Для обычных прогулок мы сворачивали от Литейного моста налево — там открывались самые красивые петербургские места, самый широкий разлив Невы. Для воровских дел нужно было свернуть направо — вдоль всей набережной Робеспьера штабелями лежали дрова, завезенные на баржах летом и осенью. К нашему благу, дрова были метровые, а охранял их старик сторож с ружьецом на веревке. Так как схватить в темноте осину никому не хотелось, мы еще днем производили разведку — прогулочным шагом идешь мимо длинных штабелей и высматриваешь, где береза, а где дрова похуже; математики и другие представители точных наук даже высчитывали шагами расстояние от угла Литейного до березовых поленьев, я и подобные мне гуманитарии прикидывали на глаз и тоже не ошибались, тем более что березовую кору и на ощупь отличишь от любой другой. Вечером, когда набережная погружалась во мрак, мы начинали спектакль: идем парочками, тесно прижимаясь друг к другу, проходя мимо сторожа, воркуем, как влюбленные, иногда останавливаемся у штабеля и даем сторожу понять, что мы целуемся и пялить на нас глаза неэтично. Сторож и не пялил, к тому же он был в тяжелом дворницком тулупе, с опущенными и завязанными под подбородком ушами меховой шапки, чаще всего он и не слышал, что мы тут ходим. Техника умыкания была такая: тихонько снимаем метровое полено потолще и посуше (по весу сразу чувствуется, сухое ли), затем твой спутник прижимает его к себе, если удается — под пальто, ты прижимаешься к полену и к спутнику, сплетенными руками вы оба стараетесь придерживать тяжелое полено, не давая ему выскользнуть… Нужно было дойти до Литейного и завернуть за угол, а там уж можно было вскинуть свое приобретение на плечо и шагать до дому не таясь. В иной вечер мы совершали по три-четыре таких вылазки.

В малопочтенном дровяном предприятии участвовали старшекурсники наравне с подготовишками, партийные и беспартийные, выходцы из социально чуждых классов наравне с ребятами самого что ни на есть пролетарского происхождения. Понятие о социалистической собственности еще не привилось, покупать дрова на рынке могли только нэпманы, а штабеля на набережной от наших набегов как будто и не уменьшались.

Мы же получали от этих набегов-спектаклей чисто детское удовольствие. Да и не так уж далеко ушли мы от детского возраста. Осенью и весной, стоило пойти дождю, по коридору общежития кто-нибудь пробегал, стучал в двери комнат и выкрикивал:

— Ребята, давай плешей!
_ _ _ _ _ _ _
* УСЛОВИЕ ЗАДАНИЯ: Продолжите отрывок о студенческих вылазках за дровами на набережной Робеспьера, начав сразу после возгласа «Ребята, давай плешей!».

* ЗАПИСИ НАБОРА ДАННЫХ:
_ _ _ _ _ _ _
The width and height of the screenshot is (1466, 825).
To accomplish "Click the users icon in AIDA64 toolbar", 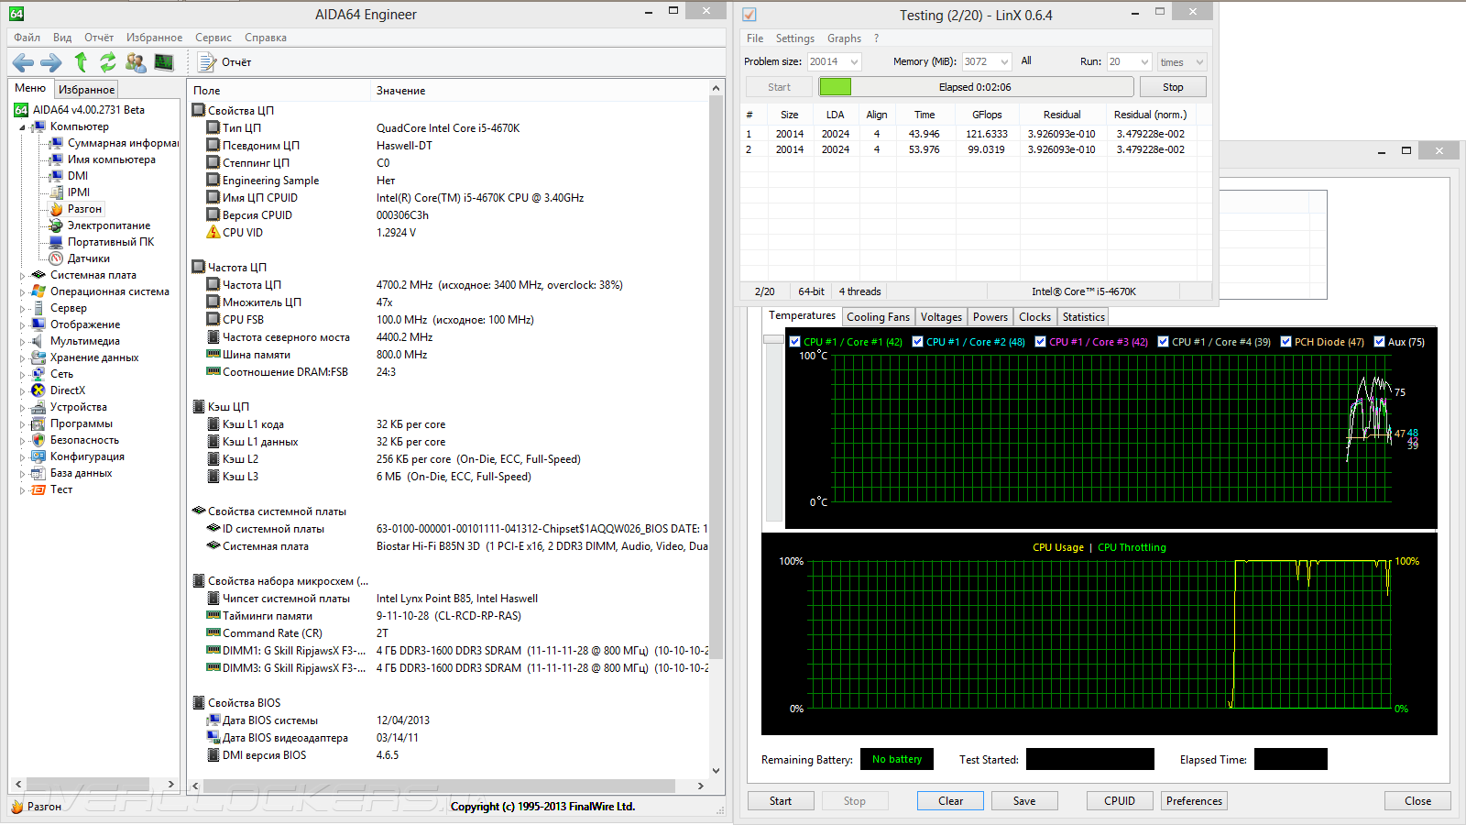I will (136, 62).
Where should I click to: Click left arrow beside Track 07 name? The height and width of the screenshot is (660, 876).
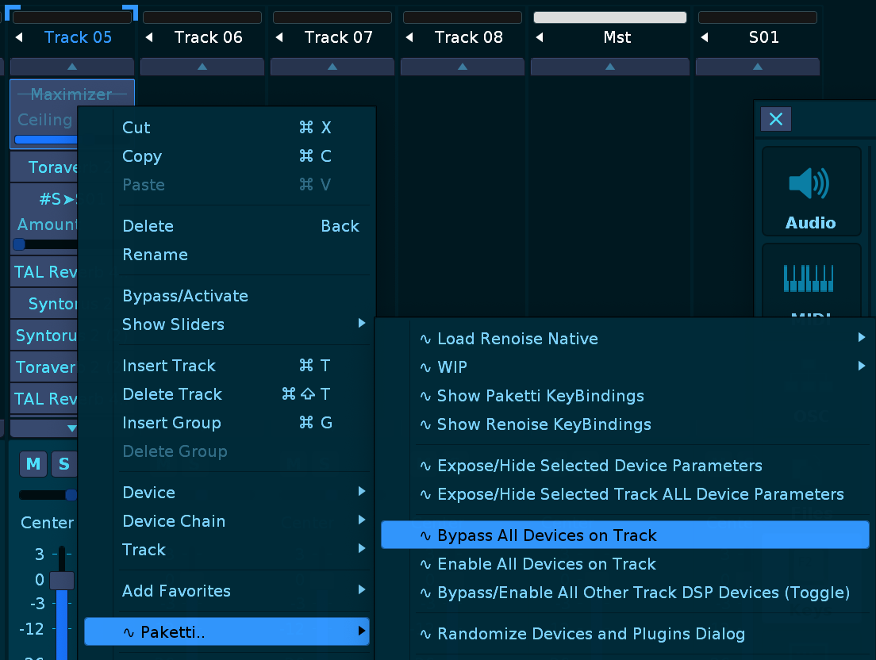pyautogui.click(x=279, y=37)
_ _ _ _ _ _ _
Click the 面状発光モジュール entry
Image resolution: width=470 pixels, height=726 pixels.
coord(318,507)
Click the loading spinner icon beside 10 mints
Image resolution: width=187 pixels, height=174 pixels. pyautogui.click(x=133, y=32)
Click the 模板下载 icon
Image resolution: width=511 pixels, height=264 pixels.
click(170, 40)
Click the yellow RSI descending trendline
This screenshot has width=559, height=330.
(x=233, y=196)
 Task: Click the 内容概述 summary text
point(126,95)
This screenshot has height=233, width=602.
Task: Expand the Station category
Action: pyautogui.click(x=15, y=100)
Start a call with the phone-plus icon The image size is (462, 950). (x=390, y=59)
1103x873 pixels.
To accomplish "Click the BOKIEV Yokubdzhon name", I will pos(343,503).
_ _ _ _ _ _ _
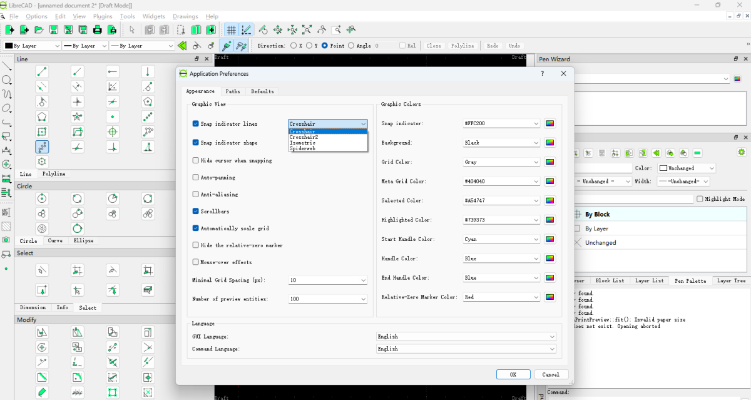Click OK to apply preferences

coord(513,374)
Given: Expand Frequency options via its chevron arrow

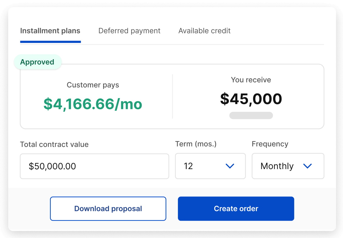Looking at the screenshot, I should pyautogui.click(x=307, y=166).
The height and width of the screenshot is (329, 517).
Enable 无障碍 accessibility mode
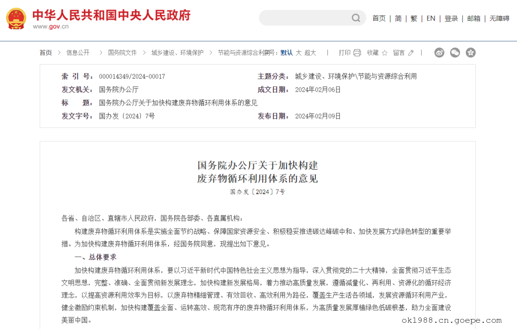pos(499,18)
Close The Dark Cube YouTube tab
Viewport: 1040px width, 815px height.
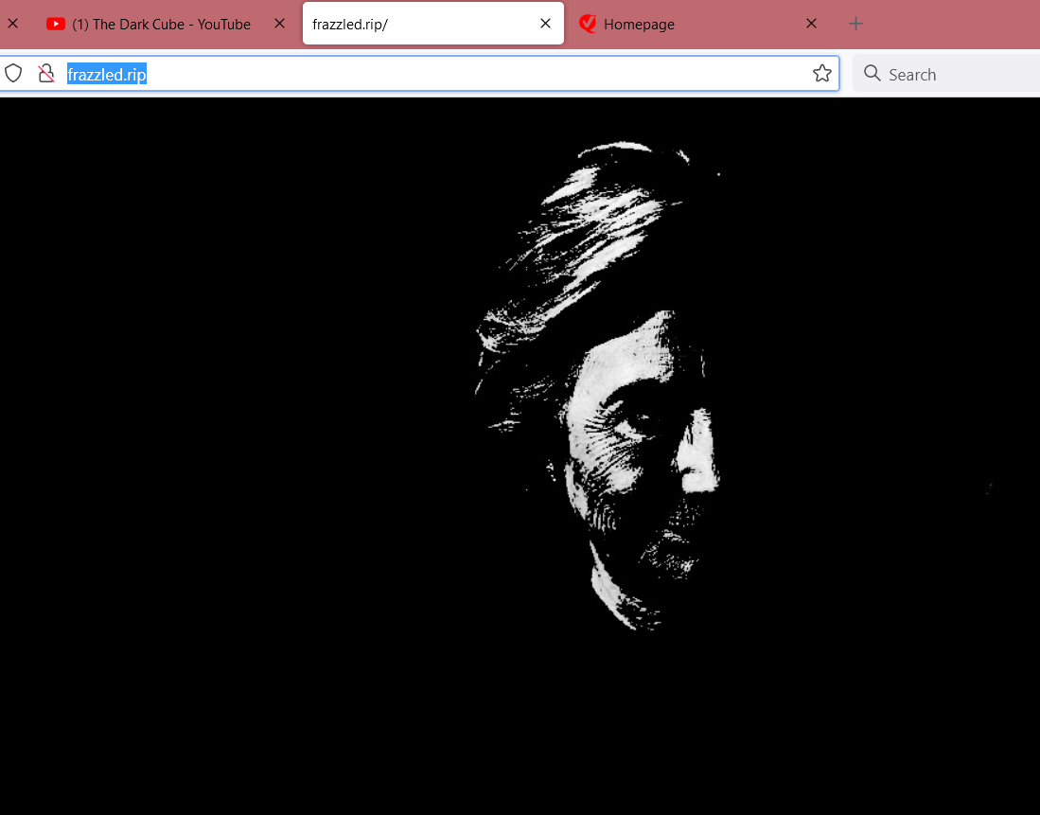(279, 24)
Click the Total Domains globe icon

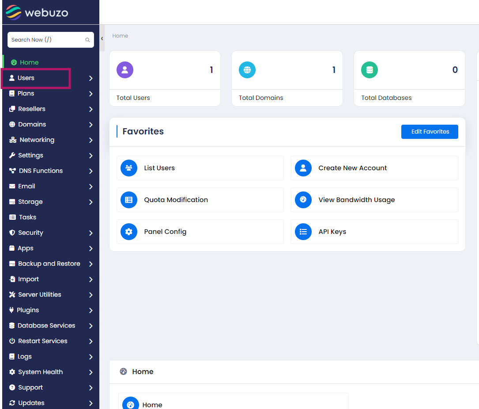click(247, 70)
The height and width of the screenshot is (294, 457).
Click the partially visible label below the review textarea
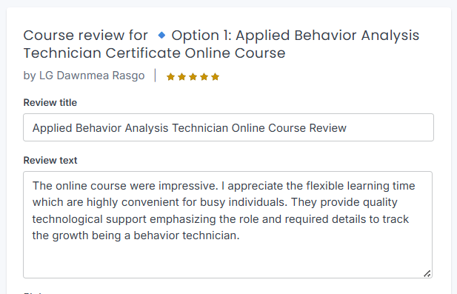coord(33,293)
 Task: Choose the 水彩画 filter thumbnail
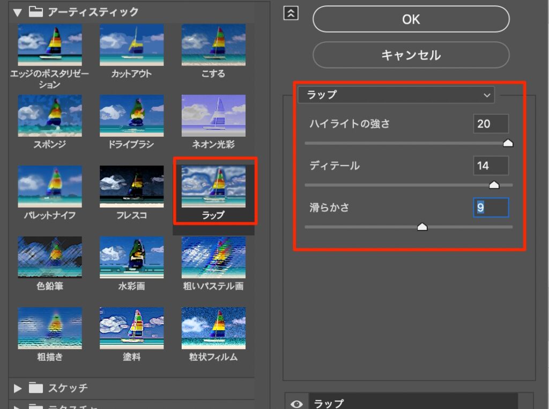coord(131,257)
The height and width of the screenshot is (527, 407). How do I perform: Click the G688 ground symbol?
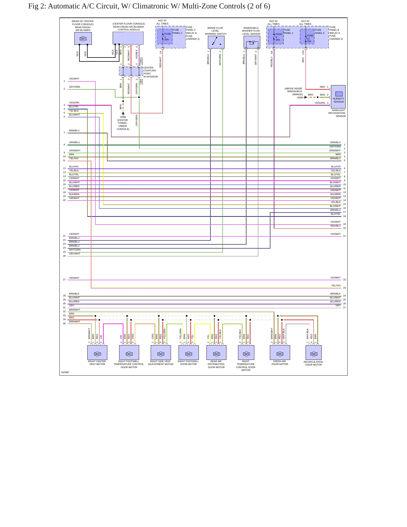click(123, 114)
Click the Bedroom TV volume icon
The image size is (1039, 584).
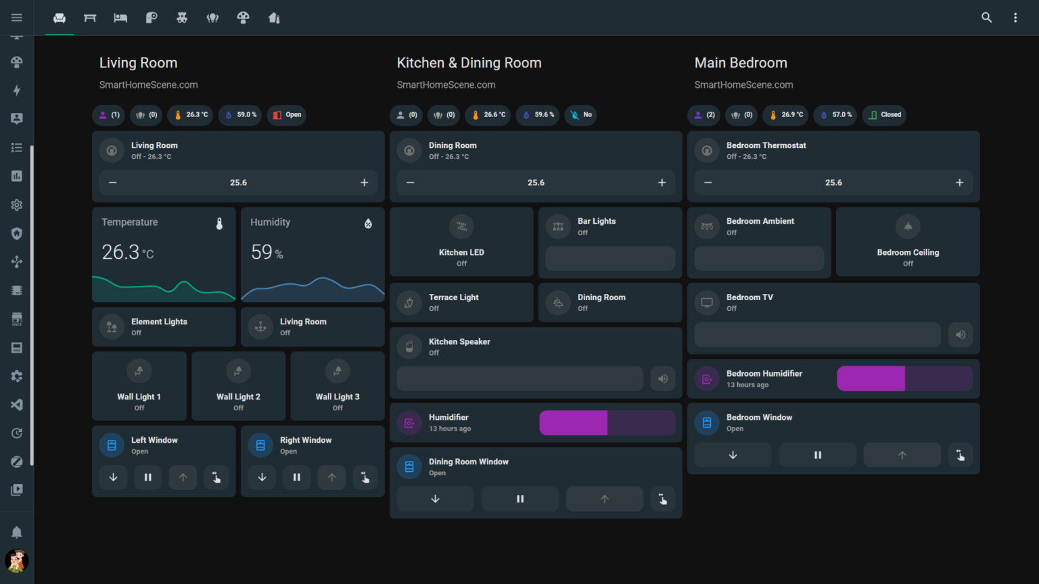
_ _ _ _ _ _ _
* ОТВЕТ К ЗАДАНИЮ:
«Плеши» — это профессора и преподаватели с лысинами. В каждом институте находилось несколько «плешей», их заносили в список, нужно было записать сорок фамилий, тогда листок с фамилиями бросали в окно — считалось, что сорок «плешей» прекратят дождь и снова засияет, подобно лысине, солнышко. Не знаю уж почему, но даже по ряду институтов нам удавалось наскрести тридцать восемь или тридцать девять «плешей», а вот сороковую никак не находили, бежали куда-то еще, скажем во вторую мансардную квартиру, через лестницу, там тоже было общежитие, или коллективно ждали, когда вернется из Политехнического аккуратный Алексей, не пропускающий лекций, или университетский химик Ленечка с лабораторных занятий, и, завидев одного из них, хором кричали:

— Скорее давай плешь!

«Плеши» требовались без обмана, не с проплешинкой, а с настоящей лысиной, иначе, говорили, не подействует.

Жили мы, конечно, впроголодь и не огорчались — считалось, что все студенты живут впроголодь, на то они и студенты. В пайке нам выдавали пшено, подмороженный картофель и мясо, которое часто бывало «с душком», так что Лелька его долго отмывала и вымачивала в растворе марганцовки. Затем мы варили похлебки — по очереди пшенно-картофельную или картофельно-пшенную, разница была в дозировке. А ели пополам с болтовней и смехом, тогда «лучше проходит».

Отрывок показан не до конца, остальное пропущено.